The unofficial national dish of Portugal is bacalhau, or dried salted cod. The story goes that there is a different bacalhau recipe for every day of the year. There are those who believes that the stories provide a gross underestimate.
Bacalhau naturally dates back to the days before refrigeration: Drying and salting served to preserve the fish. At a group dinner, one of the faculty members lobbied heavily but ultimately unsuccessfully for us to order the bacalhau. I did have a bacalhau appetizer later in the trip, so I did hold up my end of the deal, eventually.
A friend of a friend spent some time in Lisbon and prior to my trip, he recommended that I try a bacalhau dish. "The one I got was too salty, but that might just have been bad luck on my part."
Nope, it wasn't bad luck.

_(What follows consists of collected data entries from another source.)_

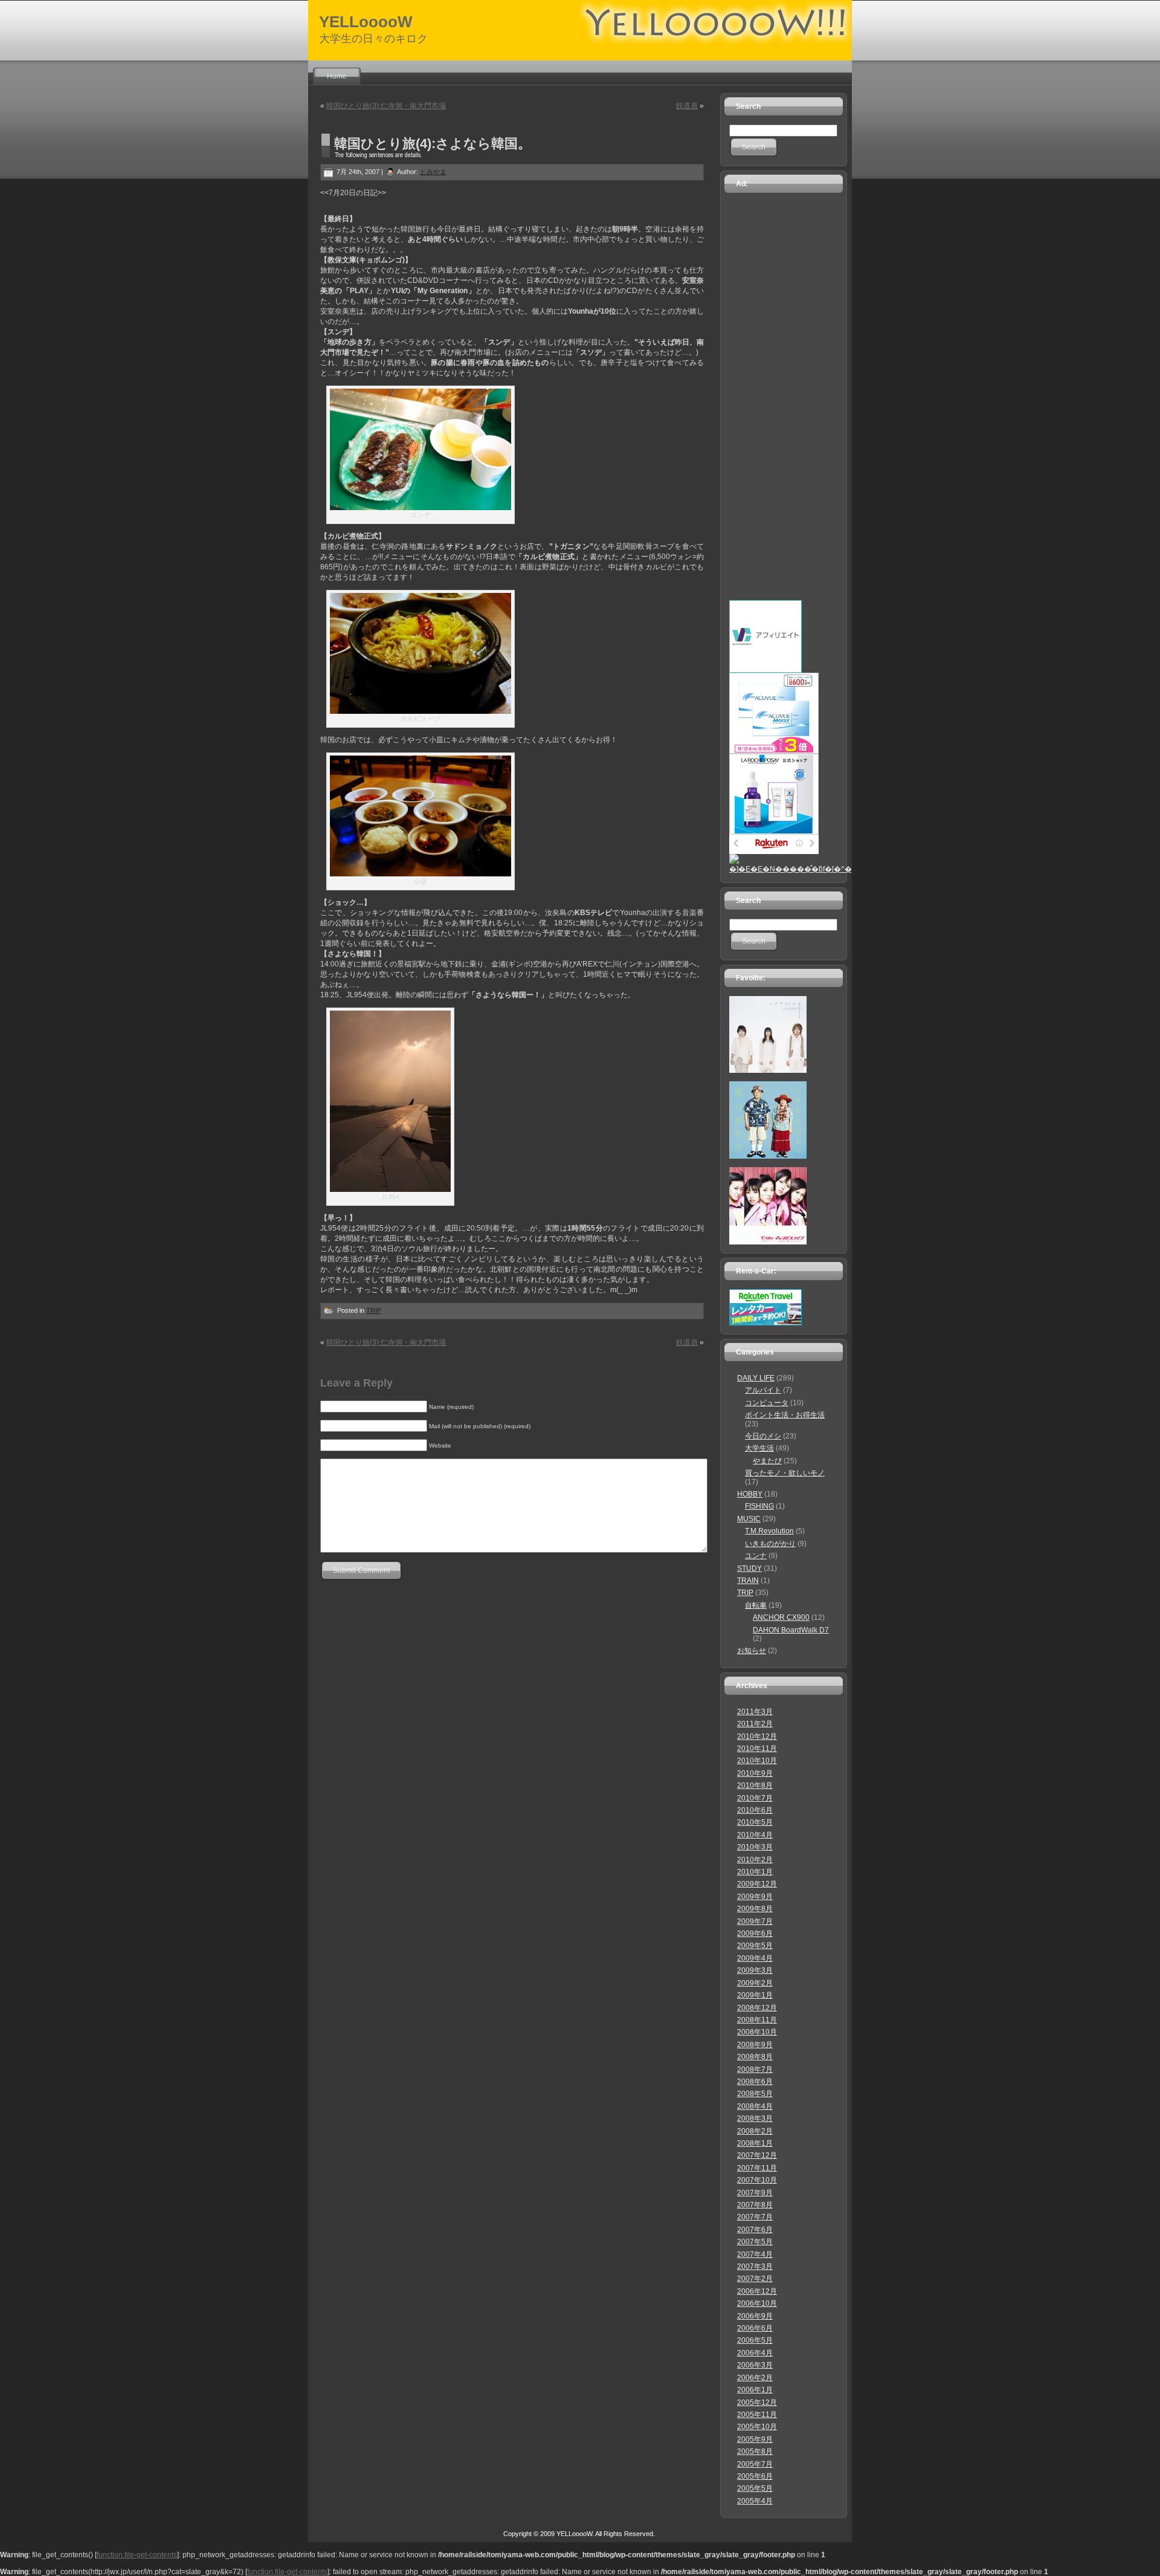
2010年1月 (755, 1872)
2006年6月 (755, 2328)
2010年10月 (757, 1760)
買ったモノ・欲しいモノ (785, 1473)
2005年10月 (757, 2426)
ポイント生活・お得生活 (785, 1415)
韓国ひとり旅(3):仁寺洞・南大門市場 (386, 106)
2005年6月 (755, 2476)
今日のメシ (763, 1436)
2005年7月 (755, 2464)
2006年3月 (755, 2365)
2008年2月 (755, 2131)
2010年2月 (755, 1860)
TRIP (373, 1310)
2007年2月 (755, 2278)
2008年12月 (757, 2008)
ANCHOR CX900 (781, 1617)
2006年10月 (757, 2303)
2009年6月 (755, 1933)
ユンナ (756, 1556)
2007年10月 (757, 2180)
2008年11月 (757, 2020)
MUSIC (749, 1519)
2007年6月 (755, 2229)
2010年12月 (757, 1736)
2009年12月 (757, 1884)
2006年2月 (755, 2378)
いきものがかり (770, 1543)
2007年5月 (755, 2242)
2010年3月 (755, 1847)
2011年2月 (755, 1724)
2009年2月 (755, 1983)
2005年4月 (755, 2501)
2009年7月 (755, 1921)
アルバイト (763, 1390)
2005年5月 (755, 2488)
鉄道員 (687, 106)
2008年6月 (755, 2081)
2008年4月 (755, 2106)
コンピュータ (766, 1403)
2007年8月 (755, 2205)
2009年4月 (755, 1958)
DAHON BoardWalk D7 (791, 1630)
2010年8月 (755, 1785)
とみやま (433, 171)
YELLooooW (366, 22)
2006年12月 (757, 2291)
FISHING (759, 1506)
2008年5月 (755, 2093)
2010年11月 (757, 1748)
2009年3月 (755, 1970)
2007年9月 (755, 2193)
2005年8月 (755, 2451)
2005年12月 (757, 2402)
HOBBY (749, 1494)
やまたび (767, 1461)
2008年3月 (755, 2118)
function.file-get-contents (137, 2555)
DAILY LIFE (756, 1378)
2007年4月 (755, 2254)
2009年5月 (755, 1945)
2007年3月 (755, 2266)
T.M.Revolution (769, 1531)
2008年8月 (755, 2057)
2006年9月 (755, 2316)
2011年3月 (755, 1711)
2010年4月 (755, 1835)
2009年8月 (755, 1908)
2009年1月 (755, 1995)
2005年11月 (757, 2414)
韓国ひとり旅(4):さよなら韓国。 (432, 143)
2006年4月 (755, 2353)
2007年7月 (755, 2217)
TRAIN (748, 1580)
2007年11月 (757, 2168)
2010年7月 (755, 1798)
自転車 (756, 1605)
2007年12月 (757, 2155)
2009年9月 (755, 1896)
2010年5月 (755, 1822)
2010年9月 (755, 1773)
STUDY (749, 1568)
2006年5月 (755, 2340)
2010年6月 (755, 1810)
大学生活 (759, 1448)
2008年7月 (755, 2069)
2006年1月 (755, 2390)
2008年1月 (755, 2143)
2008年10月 (757, 2032)
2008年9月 (755, 2044)
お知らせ (751, 1650)
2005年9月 (755, 2439)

It really is salty.
Actually, Portuguese food is salty pretty much across the board. Definitely a problem if you're watching your sodium intake. I remember one dish consisting of grilled salmon with rice and salad. The salmon was salty. The rice was salty. The salad was salty.
I'm told that the Portuguese public health department recognizes the high sodium levels in traditional Portuguese cooking and is trying to get people to cut down. Good luck there fighting hundreds of years of culinary tradition.
Sidebar: Perhaps it was just my choice of restaurants, but I was often disappointed with the vegetables, or what passed for vegetables. For example, that salmon dish counted rice and salad as vegetables. Others counted potatoes as a vegetable. (Psst, potatoes and rice may technically be vegetables, but they are not green. They are starches.) With beef often comes creamed spinach, although the Portuguese preparation blends the spinach into a purée rather than leaving the spinach leaves in small chunks. And the traditional Portuguese vegetable soup consists of cabbage and potato, with some carrot if you're lucky.
I just hope this was touristified restaurant food and that real Portuguese people eat proper vegetables.